The inspiration behind the design of the new cultural centre in Narre Warren for the City of Casey Council is based on two aboriginal stories: the meeting of many paths and the Bunjil, a mythical Aboriginal creature often depicted as a Wedge-tailed Eagle.
Both of these inspirations are clear to see in the way the approach paths converge on the dramatic entrance and in the laminated timber structure that depicts the legs and feet of the eagle supporting the lightweight roof structure forming the wings.
This was a building that had been on my ‘must photograph’ list for a while and, on visiting it, it did not disappoint. Approaching to the building from the east, the design inspiration was clearly evident from the building as a whole, but, for me, it also promised inspiration in the detail. If the entrance elevation was not exciting enough, a walk round the perimeter offered contrasting and complementing patterns and finishes that generate a range of dramatic and highly graphical images.

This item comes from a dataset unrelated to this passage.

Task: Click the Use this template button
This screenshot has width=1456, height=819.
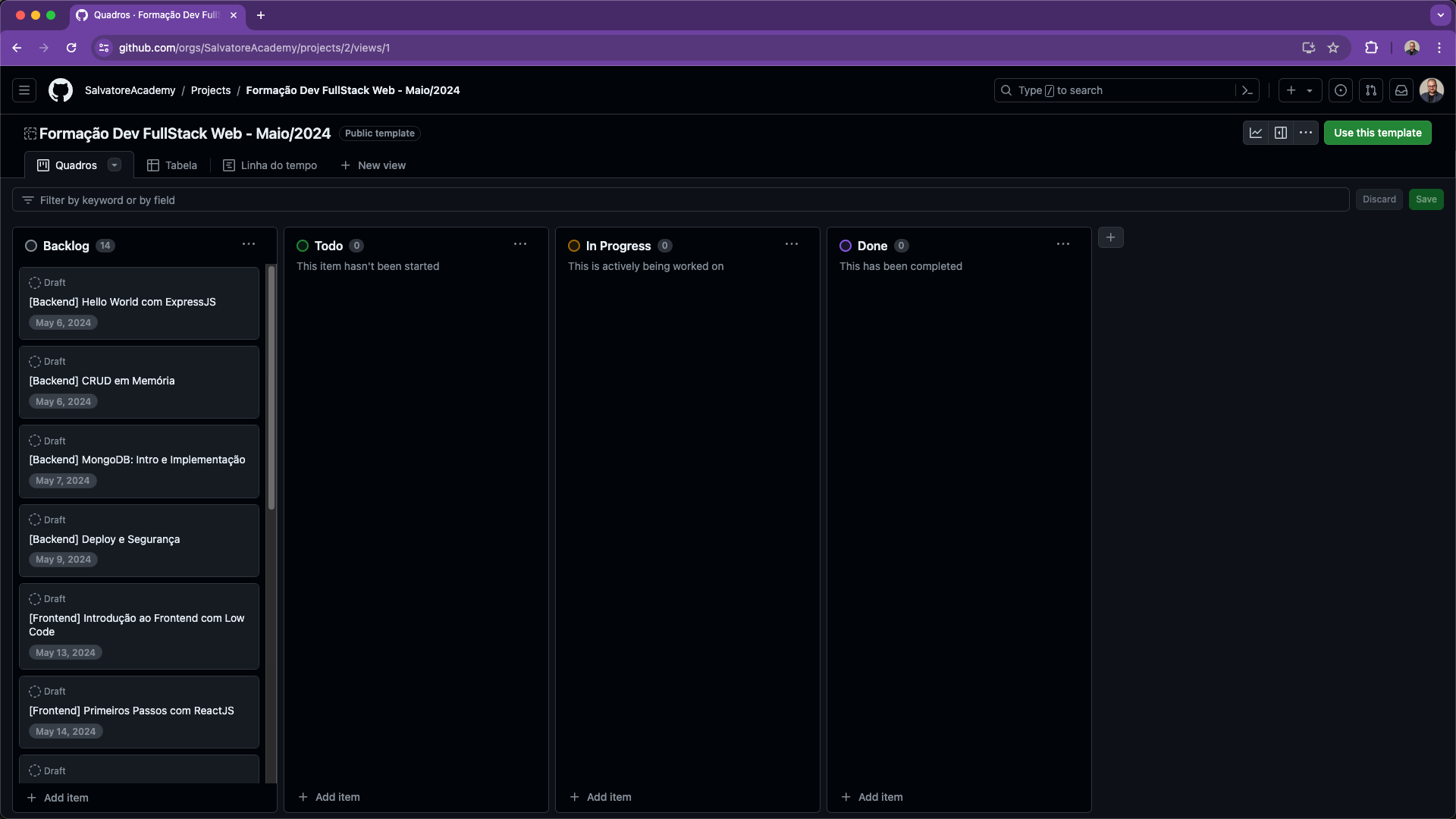Action: 1377,133
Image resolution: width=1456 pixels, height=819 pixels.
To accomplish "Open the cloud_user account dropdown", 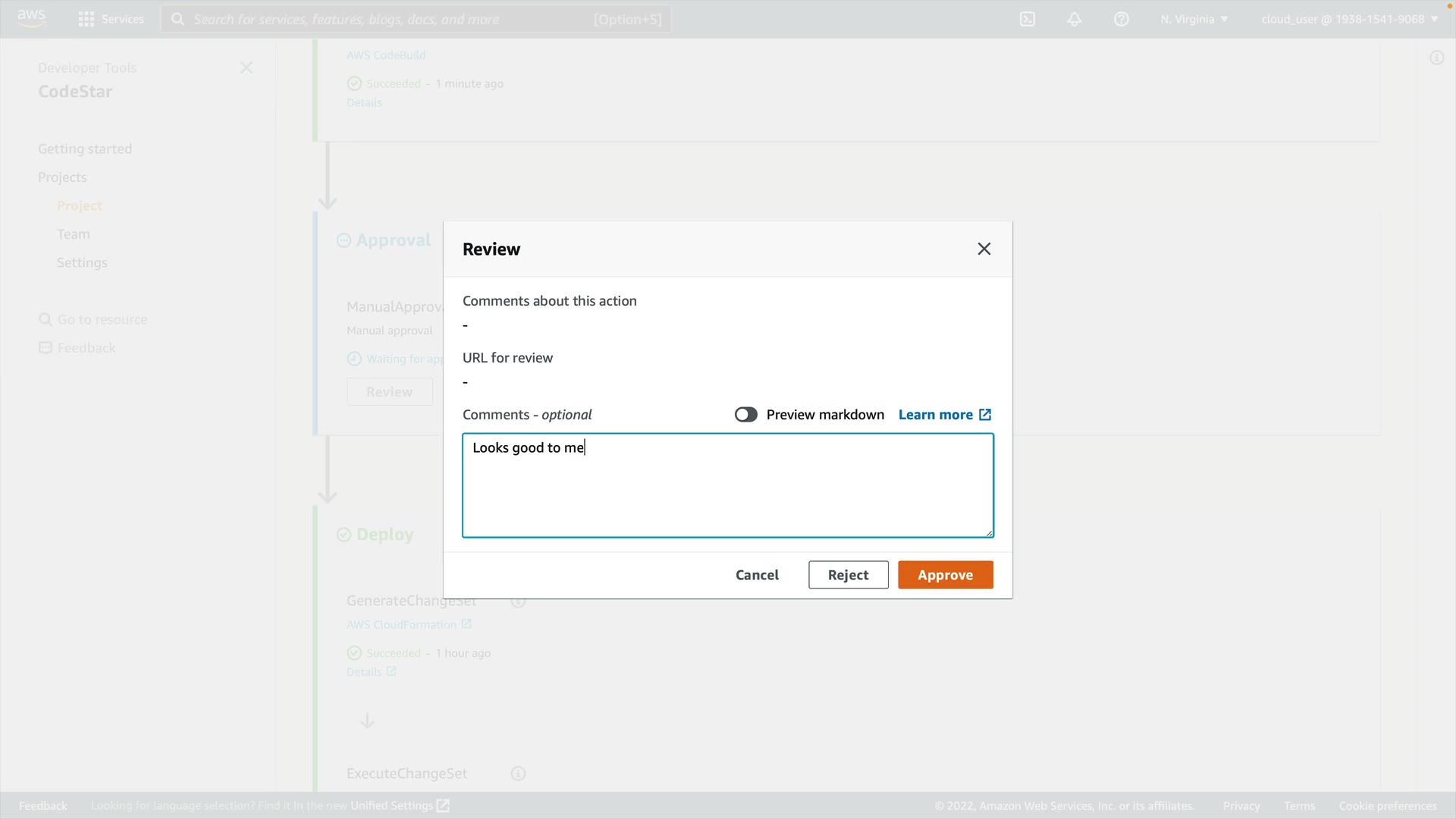I will pos(1350,19).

Not surprisingly the entrance of the building is the most photographed element of the building (Image 1). Its construction forms a network of laminated timber components into a structural web that continually changes. However, the other elevations present equal complexity, combining timber, glass and grey profile cladding in patterns of straight lies and elegant curves. The north elevation comprises a large glass curtain wall that resembles a huge TV screen reflecting the surrounding landscapes and at the same time lays bare the mechanical services on the upper level and the personalisation of the building’s occupants on the lower level (image 4).